9. The method of claim 8, further comprising executing the processing task using the hardware component.
10. The method of claim 8, the processing task comprising digital predistortion of an input signal.
11. The method of claim 8, the generating of the modified linear regression data comprising generating a min-max representation of the measurement vector, the weight vector, and the binary constraint vector.
12. The method of claim 8, the convex solver algorithm comprising at least one of a dual sub-gradient algorithm or a game-theoretic algorithm.
13. The method of claim 8, the generating of the modified linear regression data comprising generating a matrix-fractional representation of the measurement vector, the weight vector, and the binary constraint vector.
14. The method of claim 8, the executing of the convex solver algorithm comprising executing a projected sub-gradient descent algorithm.
15. A non-transitory computer-readable medium comprising instructions thereon that, when executed by at least one hardware processing unit, cause the at least one hardware processing unit to perform operations comprising:
accessing linear regression data describing a processing task to be performed by a hardware component, the linear regression data describing the processing task based on a target vector describing an output of the hardware component, a measurement vector describing measurements on which the output of the hardware component is based, and a weight vector describing weights applied to the measurement vector to generate the target vector;
generating modified linear regression data based on the linear regression data, the modified linear regression data describing the processing task based on the target vector, the measurement vector, the weight vector, and a binary constraint vector, the binary constraint vector describing a hardware constraint limiting access by the hardware component to at least a portion of the weight vector;
generating relaxed linear regression data based on the modified linear regression data, the relaxed linear regression data describing the processing task based on the target vector, the measurement vector, the weight vector, and a relaxed constraint vector, the relaxed constraint vector being based at least in part on the binary constraint vector;
executing a convex solver algorithm using the relaxed linear regression data to determine a set of values for the weight vector and a set of values for the binary constraint vector; and
programming the hardware component to execute the processing task using the set of values for the weight vector.

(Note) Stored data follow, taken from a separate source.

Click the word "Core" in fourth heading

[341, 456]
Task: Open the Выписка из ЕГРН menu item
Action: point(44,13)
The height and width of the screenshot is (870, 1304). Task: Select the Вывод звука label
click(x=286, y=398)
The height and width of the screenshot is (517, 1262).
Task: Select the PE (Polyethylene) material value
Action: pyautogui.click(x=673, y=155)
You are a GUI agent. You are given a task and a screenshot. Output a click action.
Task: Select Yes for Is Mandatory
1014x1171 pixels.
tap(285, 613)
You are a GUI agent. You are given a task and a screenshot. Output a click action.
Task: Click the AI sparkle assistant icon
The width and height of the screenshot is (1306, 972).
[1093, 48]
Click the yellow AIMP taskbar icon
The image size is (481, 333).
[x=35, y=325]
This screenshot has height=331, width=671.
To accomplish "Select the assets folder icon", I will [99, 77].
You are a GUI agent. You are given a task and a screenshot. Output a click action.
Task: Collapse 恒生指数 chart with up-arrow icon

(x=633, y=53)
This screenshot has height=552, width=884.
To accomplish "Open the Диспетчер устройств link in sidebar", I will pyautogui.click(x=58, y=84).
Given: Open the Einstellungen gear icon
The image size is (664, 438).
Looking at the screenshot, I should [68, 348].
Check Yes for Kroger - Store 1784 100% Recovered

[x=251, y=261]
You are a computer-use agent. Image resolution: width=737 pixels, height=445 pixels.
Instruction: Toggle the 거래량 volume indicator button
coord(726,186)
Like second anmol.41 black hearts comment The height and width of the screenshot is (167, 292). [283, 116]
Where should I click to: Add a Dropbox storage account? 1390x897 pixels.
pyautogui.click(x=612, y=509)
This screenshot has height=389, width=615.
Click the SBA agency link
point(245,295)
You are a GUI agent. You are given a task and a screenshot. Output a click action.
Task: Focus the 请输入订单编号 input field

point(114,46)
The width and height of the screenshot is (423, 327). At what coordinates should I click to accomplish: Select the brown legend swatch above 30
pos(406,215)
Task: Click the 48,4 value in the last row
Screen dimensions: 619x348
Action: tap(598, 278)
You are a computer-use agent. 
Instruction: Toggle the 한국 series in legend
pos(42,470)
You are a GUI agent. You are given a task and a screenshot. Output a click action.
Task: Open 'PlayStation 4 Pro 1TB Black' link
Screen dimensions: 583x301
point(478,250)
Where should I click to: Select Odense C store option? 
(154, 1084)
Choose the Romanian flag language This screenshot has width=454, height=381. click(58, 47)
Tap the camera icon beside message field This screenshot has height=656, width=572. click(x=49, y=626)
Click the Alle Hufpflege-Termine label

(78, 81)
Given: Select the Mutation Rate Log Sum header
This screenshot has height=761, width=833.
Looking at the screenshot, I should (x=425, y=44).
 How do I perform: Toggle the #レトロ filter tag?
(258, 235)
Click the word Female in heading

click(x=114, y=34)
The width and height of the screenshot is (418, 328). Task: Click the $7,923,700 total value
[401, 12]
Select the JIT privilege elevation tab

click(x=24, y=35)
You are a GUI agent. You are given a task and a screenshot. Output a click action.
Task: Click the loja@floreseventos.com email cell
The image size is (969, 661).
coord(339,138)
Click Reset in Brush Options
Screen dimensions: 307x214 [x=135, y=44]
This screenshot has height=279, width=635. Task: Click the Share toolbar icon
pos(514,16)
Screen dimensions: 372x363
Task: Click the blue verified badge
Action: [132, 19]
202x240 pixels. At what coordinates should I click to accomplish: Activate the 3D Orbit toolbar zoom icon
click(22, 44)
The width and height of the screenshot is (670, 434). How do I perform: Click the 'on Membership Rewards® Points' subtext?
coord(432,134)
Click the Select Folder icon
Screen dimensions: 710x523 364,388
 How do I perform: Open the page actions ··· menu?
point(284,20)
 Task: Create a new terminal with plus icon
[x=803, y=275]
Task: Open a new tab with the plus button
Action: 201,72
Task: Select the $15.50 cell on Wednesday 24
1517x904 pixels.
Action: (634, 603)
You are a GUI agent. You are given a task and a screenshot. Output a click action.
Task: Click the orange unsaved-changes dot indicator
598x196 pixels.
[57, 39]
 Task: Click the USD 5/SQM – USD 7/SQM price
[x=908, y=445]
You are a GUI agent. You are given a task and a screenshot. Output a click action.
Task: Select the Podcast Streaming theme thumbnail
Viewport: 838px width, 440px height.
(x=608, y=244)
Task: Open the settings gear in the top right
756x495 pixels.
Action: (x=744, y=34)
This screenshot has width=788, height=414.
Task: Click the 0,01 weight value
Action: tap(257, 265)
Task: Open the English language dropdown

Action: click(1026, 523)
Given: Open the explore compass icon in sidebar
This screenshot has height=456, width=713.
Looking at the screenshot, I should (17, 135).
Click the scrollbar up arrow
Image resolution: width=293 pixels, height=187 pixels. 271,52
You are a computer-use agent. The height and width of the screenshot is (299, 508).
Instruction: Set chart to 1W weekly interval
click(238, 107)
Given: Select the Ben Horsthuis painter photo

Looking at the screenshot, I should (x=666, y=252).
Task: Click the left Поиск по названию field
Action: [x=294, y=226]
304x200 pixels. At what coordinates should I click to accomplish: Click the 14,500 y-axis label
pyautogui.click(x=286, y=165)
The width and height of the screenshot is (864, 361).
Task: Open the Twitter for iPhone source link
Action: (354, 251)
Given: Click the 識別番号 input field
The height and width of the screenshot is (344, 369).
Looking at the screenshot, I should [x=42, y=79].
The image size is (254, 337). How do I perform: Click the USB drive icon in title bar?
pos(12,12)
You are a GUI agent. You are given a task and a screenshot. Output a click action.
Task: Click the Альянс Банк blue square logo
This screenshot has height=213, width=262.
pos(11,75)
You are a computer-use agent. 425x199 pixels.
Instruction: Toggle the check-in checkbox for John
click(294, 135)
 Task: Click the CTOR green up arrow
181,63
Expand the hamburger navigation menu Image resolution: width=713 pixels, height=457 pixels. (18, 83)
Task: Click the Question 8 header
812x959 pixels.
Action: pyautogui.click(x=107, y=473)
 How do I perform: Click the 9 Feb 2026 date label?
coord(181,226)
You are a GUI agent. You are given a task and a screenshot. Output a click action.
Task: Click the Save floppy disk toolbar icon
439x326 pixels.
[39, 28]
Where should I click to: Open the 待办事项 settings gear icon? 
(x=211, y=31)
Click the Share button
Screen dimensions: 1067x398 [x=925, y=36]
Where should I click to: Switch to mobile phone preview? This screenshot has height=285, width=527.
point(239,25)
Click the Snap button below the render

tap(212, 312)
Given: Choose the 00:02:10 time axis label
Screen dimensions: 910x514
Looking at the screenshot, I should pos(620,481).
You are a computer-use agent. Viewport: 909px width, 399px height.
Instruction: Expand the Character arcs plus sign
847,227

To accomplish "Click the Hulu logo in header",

16. The non-transitory computer-readable medium of claim 15, the processing task comprising digital predistortion of an input signal.
17. The non-transitory computer-readable medium of claim 15, the generating of the modified linear regression data comprising generating a min-max representation of the measurement vector, the weight vector, and the binary constraint vector.
18. The non-transitory computer-readable medium of claim 15, the generating of the modified linear regression data comprising generating a min-max representation of the measurement vector, the weight vector, and the binary constraint vector.
19. The non-transitory computer-readable medium of claim 15, the convex solver algorithm comprising at least one of a dual sub-gradient algorithm or a game-theoretic algorithm.
20. The non-transitory computer-readable medium of claim 15, the generating of the modified linear regression data comprising generating a matrix-fractional representation of the measurement vector, the weight vector, and the binary constraint vector.